COMMENT. The diagnostic value of CSF examination in children with peripheral facial palsy and suspected Lyme borreliosis was reported from Zurich, Switzerland, in Neurology [2] (see Ped Neur Briefs Oct 1997). Analysis of CSF for specific antibodies to B burgdorferi in children with acute facial palsy may facilitate eary diagnosis and prompt antibiotic treatment.

There are more questions than answers, according to an editorial comment by Shapiro ED of Yale University, New Haven, CT, and Gerber MA, University of Connecticut, Farmington. They consider that the clinical significance of CSF abnormalities in Lyme disease-associated facial palsy has not been established, and routine spinal tap and parenteral antibiotic therapy, recommended by some authorities in cases with CSF pleocytosis, is unnecessary and not justified.

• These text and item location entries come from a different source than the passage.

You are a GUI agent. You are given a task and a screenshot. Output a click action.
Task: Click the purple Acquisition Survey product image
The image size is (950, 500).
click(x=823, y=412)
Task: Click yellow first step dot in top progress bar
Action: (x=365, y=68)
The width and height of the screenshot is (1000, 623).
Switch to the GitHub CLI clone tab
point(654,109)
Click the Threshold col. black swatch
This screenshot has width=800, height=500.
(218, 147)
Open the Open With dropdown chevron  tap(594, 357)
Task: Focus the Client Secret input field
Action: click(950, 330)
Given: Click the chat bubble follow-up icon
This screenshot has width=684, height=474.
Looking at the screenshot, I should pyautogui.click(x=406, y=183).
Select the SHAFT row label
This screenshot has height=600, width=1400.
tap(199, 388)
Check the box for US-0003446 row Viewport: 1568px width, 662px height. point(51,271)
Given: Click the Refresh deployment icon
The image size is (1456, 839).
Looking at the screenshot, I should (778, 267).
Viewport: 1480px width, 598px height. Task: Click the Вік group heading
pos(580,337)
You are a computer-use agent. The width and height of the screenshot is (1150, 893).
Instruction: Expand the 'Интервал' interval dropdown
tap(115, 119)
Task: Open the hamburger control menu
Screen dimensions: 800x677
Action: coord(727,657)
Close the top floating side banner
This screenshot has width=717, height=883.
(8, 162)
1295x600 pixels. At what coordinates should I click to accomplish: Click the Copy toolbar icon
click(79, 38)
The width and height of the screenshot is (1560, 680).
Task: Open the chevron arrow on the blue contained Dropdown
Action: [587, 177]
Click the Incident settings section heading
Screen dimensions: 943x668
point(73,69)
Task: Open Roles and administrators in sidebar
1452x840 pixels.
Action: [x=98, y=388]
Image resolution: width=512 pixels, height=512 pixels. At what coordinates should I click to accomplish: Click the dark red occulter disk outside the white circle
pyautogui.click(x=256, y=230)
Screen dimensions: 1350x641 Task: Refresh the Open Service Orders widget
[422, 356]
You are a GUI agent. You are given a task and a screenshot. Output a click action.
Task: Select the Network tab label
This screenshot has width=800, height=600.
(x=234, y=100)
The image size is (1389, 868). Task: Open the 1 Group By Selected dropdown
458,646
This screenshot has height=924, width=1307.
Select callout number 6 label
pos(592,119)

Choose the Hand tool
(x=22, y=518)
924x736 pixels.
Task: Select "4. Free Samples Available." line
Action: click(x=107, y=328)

Facial palsy in Kawasaki syndrome is reported from Children's Hospital, Boston, MA [3]. A 12-week-old-boy with coronary artery aneurysms and Kawasaki syndrome (KS) developed a facial palsy which resolved after treatment with IV immunoglobulin. KS is a vascular inflammatory disease of young children of unknown cause, presenting with unexplained fever, conjunctivitis, red lips, tongue and pharynx, skin rash, cervical adenopathy, erythematous hands and feet, and 25% have coronary aneurysms. Encephalopathy, seizures, stroke, ataxia, myositis, and facial palsy are rare neurological complications.